Thian Sin tersenyum dan mengangguk.
"Sampai detik ini memang benar demikian, akan tetapi untuk menentukannya harus ditunggu sampai saat terakhir."

Lam-sin mengeluarkan suara mendengus dari hidungnya.
"Huh, aku tidak pernah membunuh orang tanpa alasan, juga tidak sudi mengotorkan tangan pada orang yang tidak ada nama dan tidak kuketahui riwayatnya. Walaupun jangan dikira bahwa aku tidak dapat menebak siapa adanya engkau ini, Pendekar Sadis!"

Thian Sin tersenyum mengejek. Dia tidak percaya bahwa nenek yang belum pernah dijumpai selamanya ini dapat tahu siapa dia sesungguhnya. Karena tidak ada yang tahu siapakah sebenarnya Pendekar Sadis. Paling-paling nenek ini hanya tahu bahwa dia adalah Pendekar Sadis.

"Benarkah engkau tahu siapa diriku sebenarnya?" Thian Sin memancing dengan suara menantang.

"Kalau aku dapat mengetahui siapa dirimu, tahu pula mengapa engkau mencariku dan mengapa engkau memusuhi Bu-tek Kai-pang, kalau aku tahu pula semua riwayatmu sejak kau kecil, siapa orang tuamu.

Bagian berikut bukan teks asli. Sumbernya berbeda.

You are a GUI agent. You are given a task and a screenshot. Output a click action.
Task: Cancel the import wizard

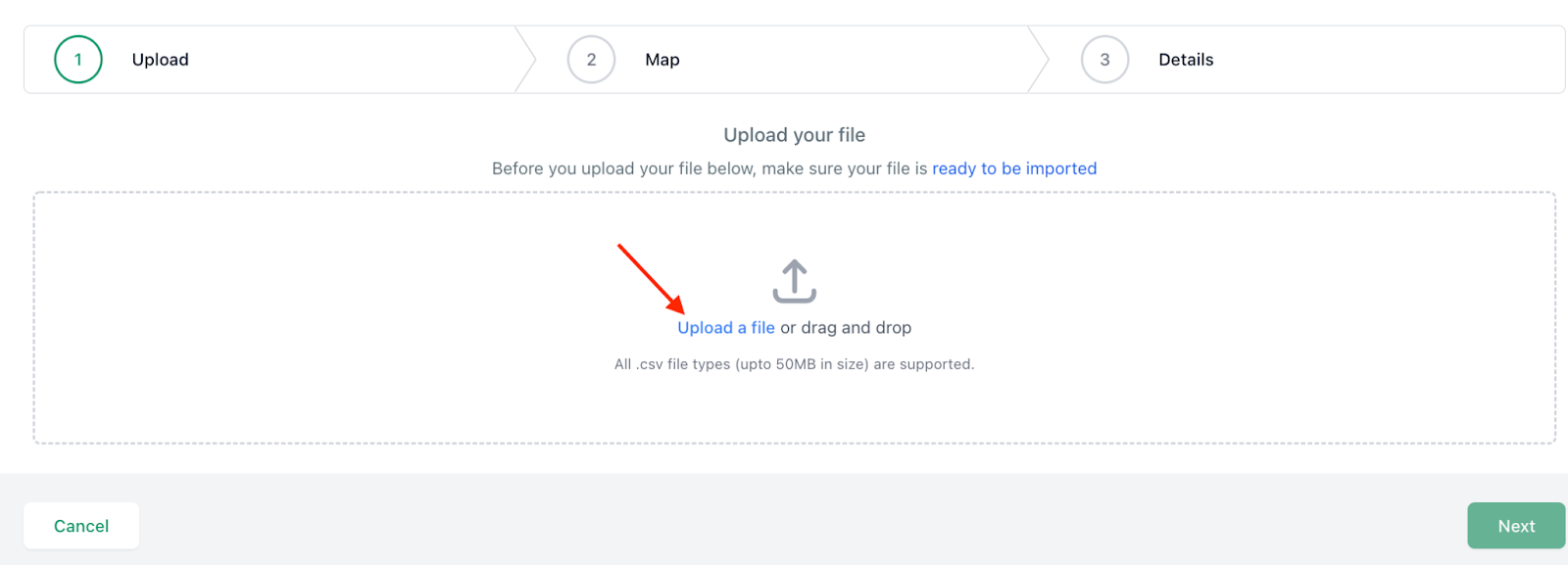click(x=81, y=526)
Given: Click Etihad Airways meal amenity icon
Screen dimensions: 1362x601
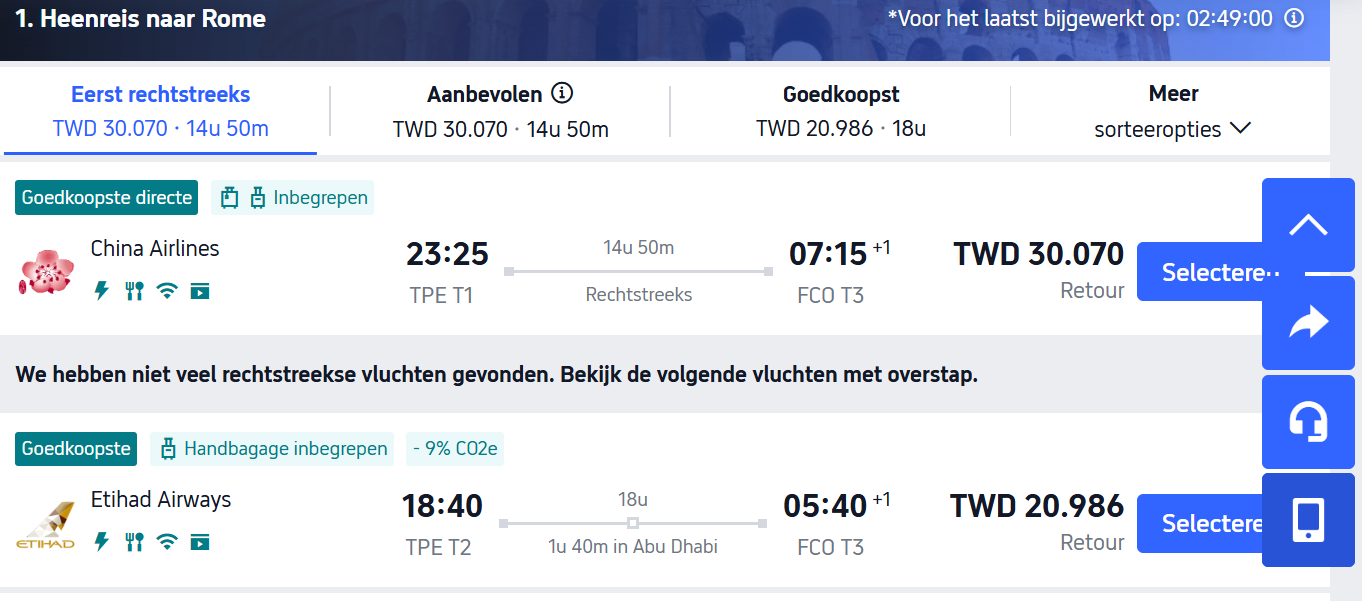Looking at the screenshot, I should coord(134,542).
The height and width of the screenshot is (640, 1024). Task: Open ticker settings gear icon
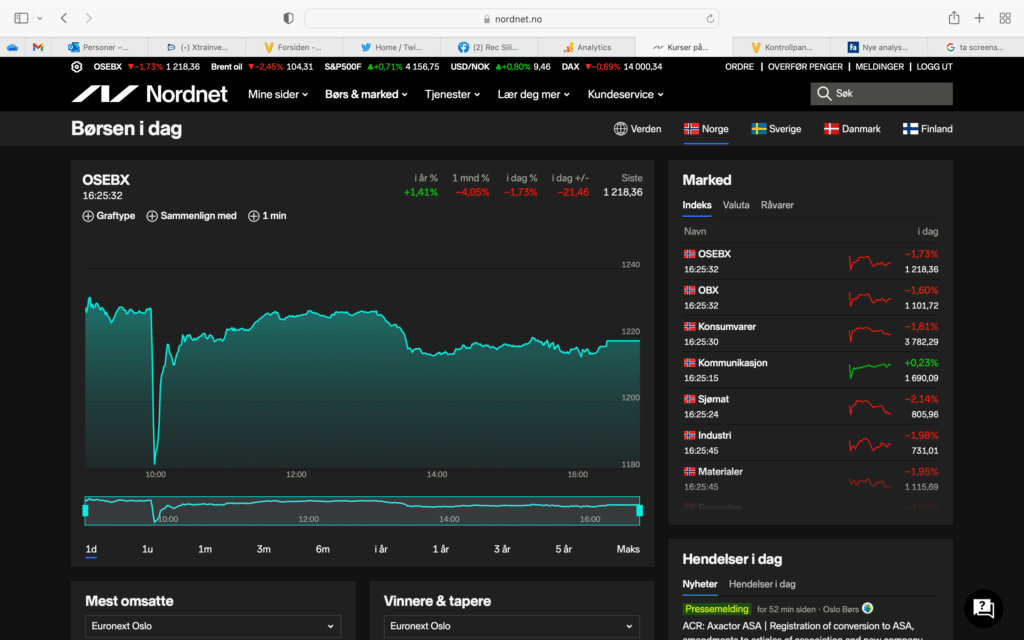77,67
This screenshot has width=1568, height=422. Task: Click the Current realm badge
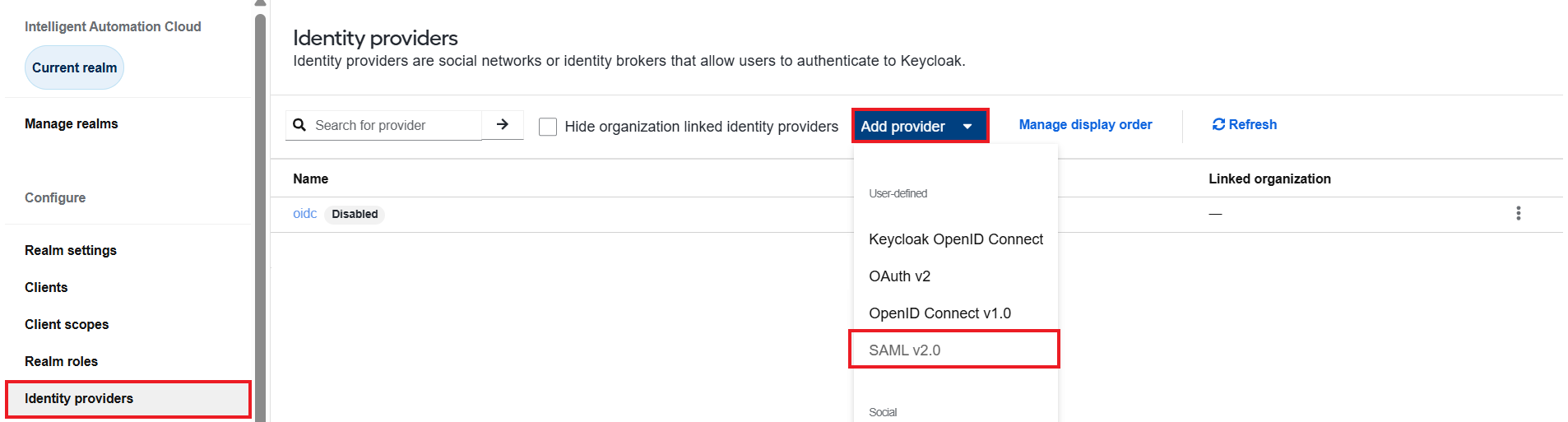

Nah, kalau aku tahu semua itu, maukah engkau mendengarkan semua kata-kataku dan menemaniku bercakap-cakap, sebelum kita sampai pada akhir tujuan pertemuan ini, yaitu bertanding mati-matian untuk menentukan siapa yang menang siapa kalah diantara kita?"

Cerewetnya nenek ini, pikir Thian Sin sebal. Akan tetapi dia tertarik juga. Tidak mungkin nenek ini mengetahui semua itu tentang dirinya.






"Baik, nah coba kau katakan sekarang siapa aku."

"Namamu adalah Ceng Thian Sin. Benarkah?"

Thian Sin memandang dengan sepasang mata terbelalak. Nenek ini menyebut namanya seolah-olah nama itu tidak asing baginya.

"Dan engkau adalah putra tunggal dari Pangeran Ceng Hen Houw. Ibumu adalah keturunan Cin-ling-pai. Benarkah?"

Thian Sin memandang dan menatap sepasang mata yang bersinar-sinar itu. Luar biasa sekali nenek ini.

"Hemmm, kiranya engkau memiliki jaringan mata-mata yang amat luas, Lam-sin. Aku tidak perlu menyangkal, memang benarlah semua yang kau katakan itu. Nah, selanjutnya bagaimana?"

"Ayah bundamu meninggal karena dikeroyok oleh pasukan dan setelah engkau mempelajari banyak ilmu, engkau lalu membalas kematian ayah bundamu dan engkau membasmi musuh-musuh mereka, termasuk ketua-ketua Hwa-i Kai-pang dan Tok-ciang Sian-jin, dan karena hatimu sakit maka engkau menjadi kejam terhadap musuh-musuhmu dan engkau menjadi Pendekar Sadis. Benarkah?"

Thian Sin bangkit berdiri, akan tetapi lalu duduk kembali. Ini sudah keterlaluan! Bagaimana nenek ini sampai dapat mengetahui segala hal itu tentang dirinya?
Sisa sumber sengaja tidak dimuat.